僕は『労働廃絶論』の一節を思い出さずにはいられなかった。
労働に疲弊する人たちは、「もうなにもしたくない」「ダラダラと寝転がっていたい」と口にするかもしれない。実際に労働せずに済む金を手にしたならそのような行動をとる人もいるだろう。だが、疲労から回復した途端に、多くの場合で彼らは行動したくなるはずである。
もちろん、この主張を説得力のあるものにするならば、生活保護受給者の大半がボランティア活動に勤しんでいるというデータを揃えてくる必要がある。しかし、そのようなデータはないし、実際そうはなっていないだろう。つまりこれは僕のチェリーピッキングなのである。
しかし、このような実例はアンチワーク哲学の考え方が広まっていけば、もっと増えていくのではないかと、僕は考えている。DMの主はオフ会に参加してくれるくらいに、アンチワーク哲学に共鳴してくれている(のだと勝手に思っている)。アンチワーク哲学は、他者への貢献は欲望の対象であり、それを追求することが幸福の一形態であることを説明する。そのような考え方に共感してくれているであろう方が、実際にそのような行動をとり、実際に前向きに人生を歩み始めることができたわけだ。「僕のおかげでそうなった」と言いたいわけではない。僕の本を読まなくても、彼が同じ行動をとったかもしれない。だが、少なくともアンチワーク哲学的な発想が自然と彼の中に根付いていたからこそ、このような行動につながっているわけだ。
とはいえ、アンチワーク哲学は未だ社会的にはトンデモ理論であり、市民権を得ているわけではない。多くの生活保護受給者は「社会への貢献」を本質的に苦痛であり、金を貰わねばやりたくない行為であり、「怠惰な自分はそんなことをやりたくない」と思い込んでいる可能性が高い。
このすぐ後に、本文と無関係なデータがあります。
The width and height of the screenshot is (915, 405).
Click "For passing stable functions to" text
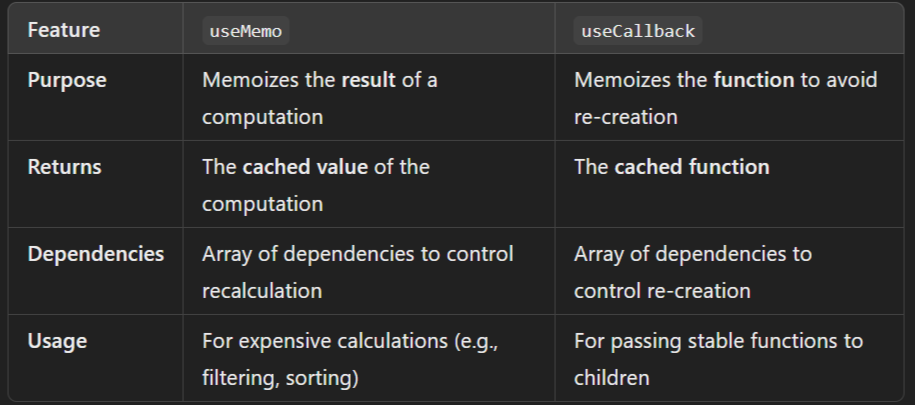(x=718, y=341)
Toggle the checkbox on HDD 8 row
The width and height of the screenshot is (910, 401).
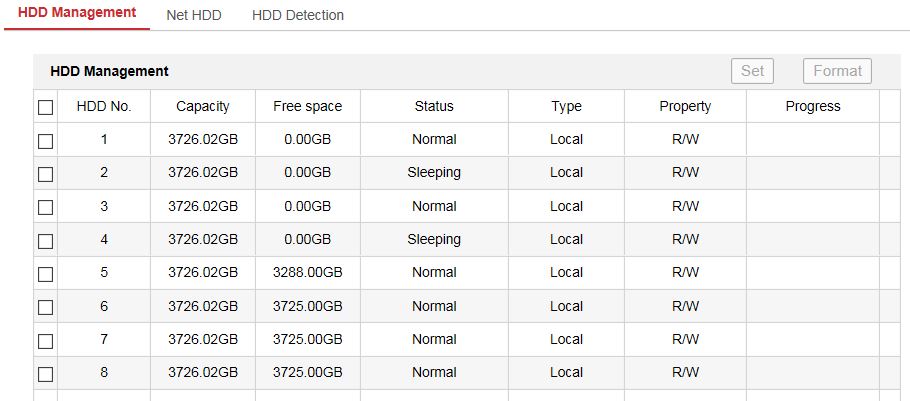coord(45,374)
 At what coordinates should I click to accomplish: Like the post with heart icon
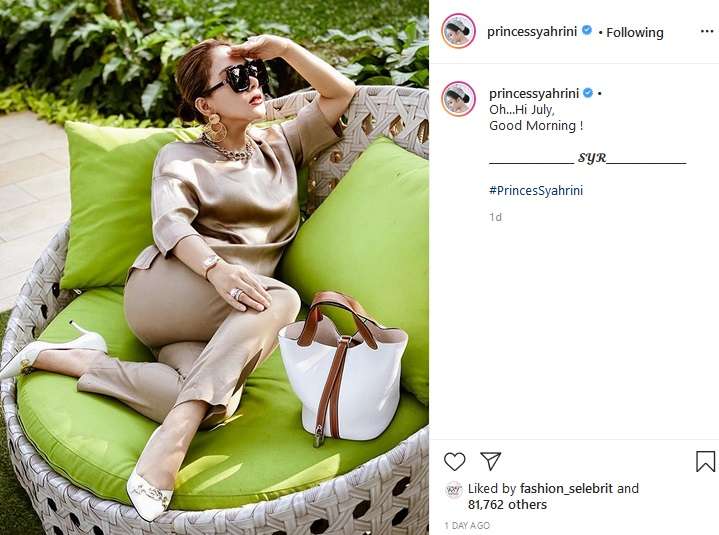coord(454,461)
言い換えれば、食わず嫌いしているのである。
むろん、それを強制することがアンチワーク哲学の主張ではない。あくまで自発的な意志に基づいて取り組まれるべきであり、「ぜったいにやりたくないのだ!」と言っている人を強制したり、非難することはない。僕は上手いラーメン屋を勧めるような感覚で、他者への貢献を勧めている。食わず嫌いしている人が、食ってみたら意外とうまいということはあり得る。実際、誰かに貢献することで喜びを感じた経験は、どんな人にだってあるだろう。
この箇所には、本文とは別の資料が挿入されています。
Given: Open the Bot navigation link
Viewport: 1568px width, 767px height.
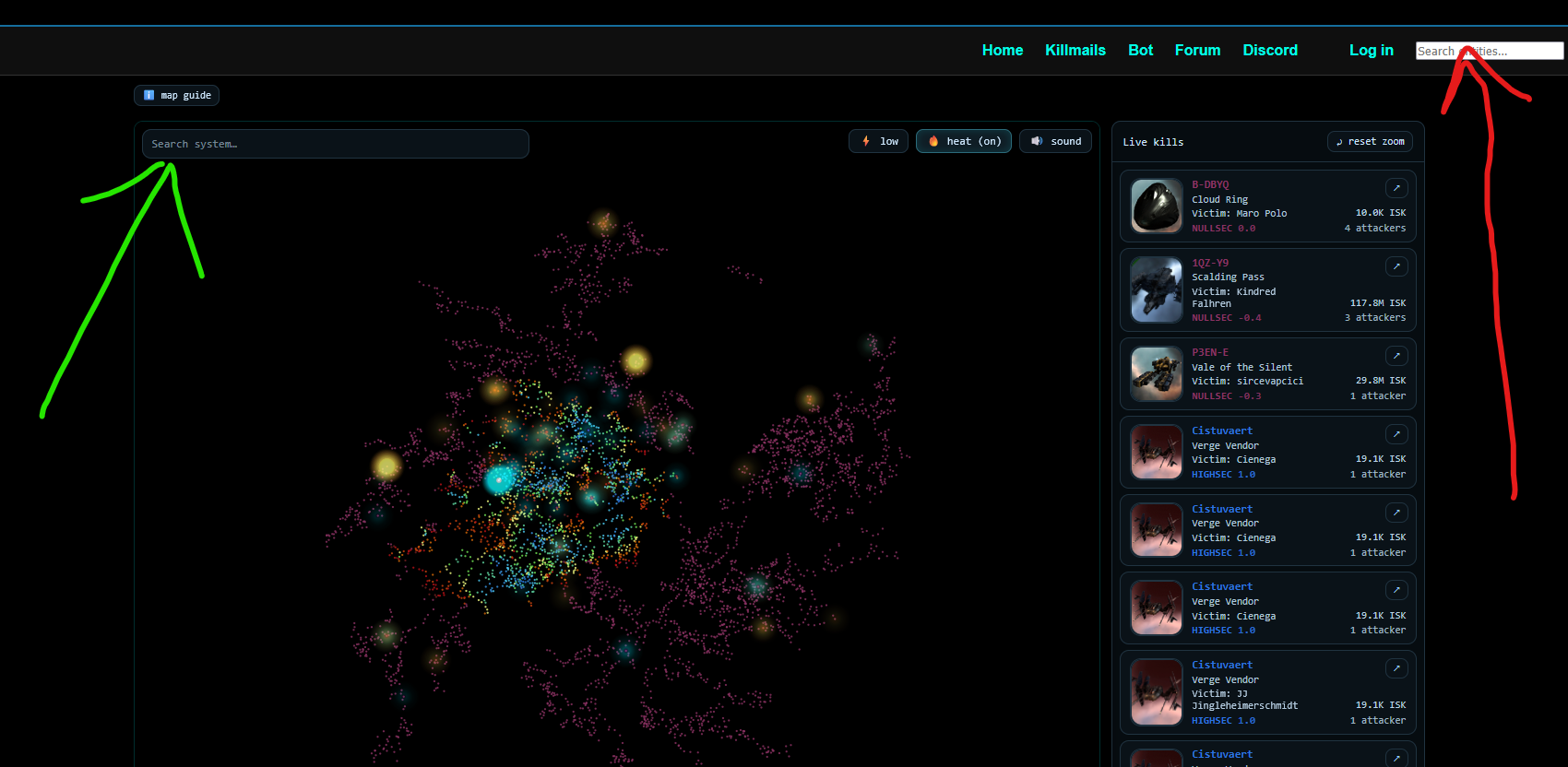Looking at the screenshot, I should (x=1140, y=51).
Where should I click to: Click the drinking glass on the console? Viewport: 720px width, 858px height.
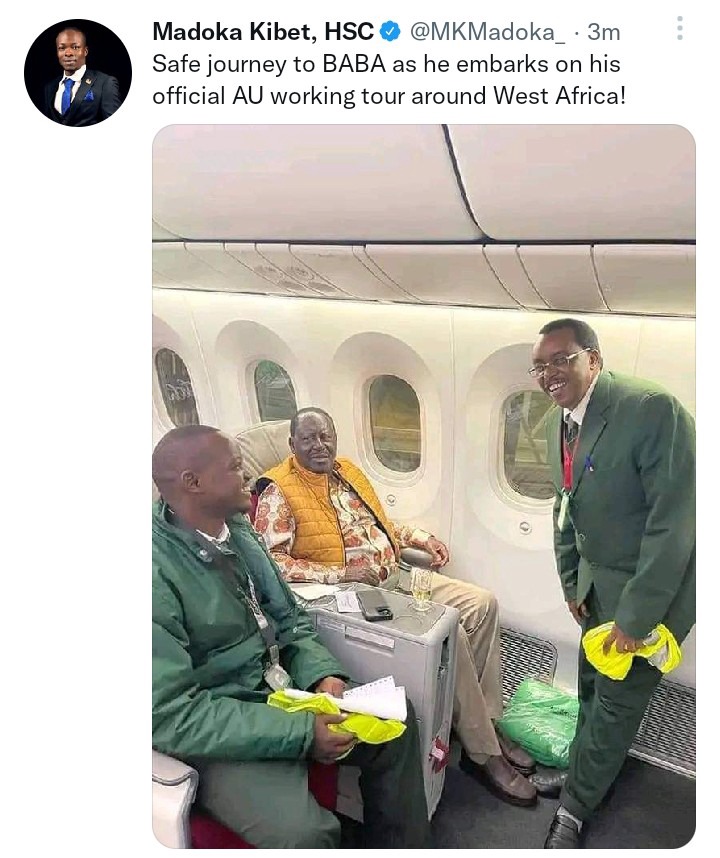421,589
もちろんボランティアの現場にも強権的な人がいたり、不愉快な命令が存在したりすることもある。しかしそれはボランティアが苦痛なのではなく、強制が苦痛なのであろう(労働が苦痛なのと全く同じ理由であり、そのボランティアはむしろ労働である)。害虫だらけの飲食店でラーメンを食うのは最悪の経験だが、ラーメンが不味いわけではないのと同じである。清潔な店でラーメンを食えばいいのだ。
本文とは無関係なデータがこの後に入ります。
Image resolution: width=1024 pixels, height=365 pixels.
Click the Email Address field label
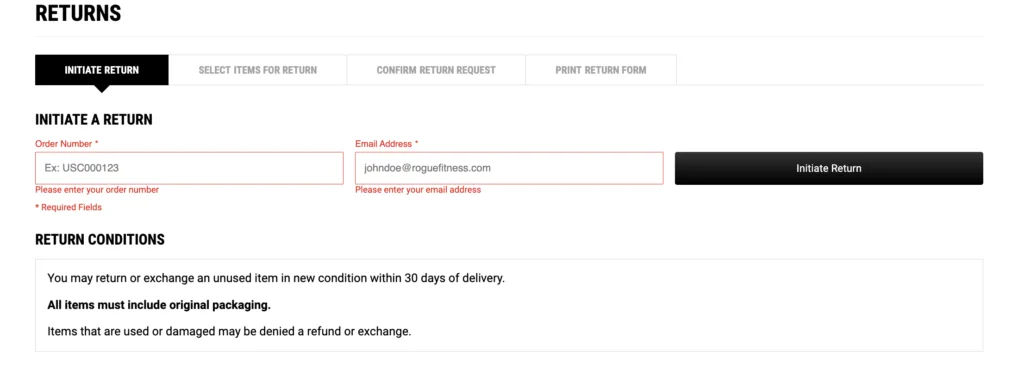(387, 144)
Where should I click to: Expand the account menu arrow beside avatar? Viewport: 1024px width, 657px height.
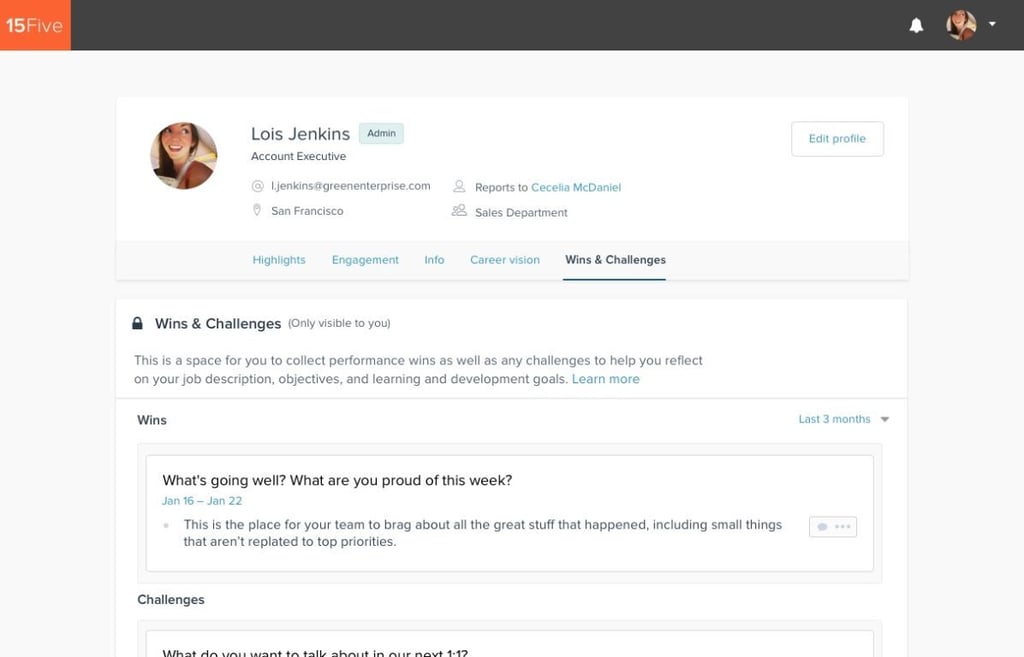tap(992, 25)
公共事業の受注という選択肢を取れる人は少ない。だからこそ万人に公共事業を発注するベーシックインカムを僕は求める。とはいえ、アンチワーク哲学は公共事業を受けて生きる無職の指針になるかもしれない。僕がやってることは壮大なプロジェクトすぎて人助けにはならないと思っていたけど、なにかできるかもしれない。そんなことに気づかせてくれたDMであった。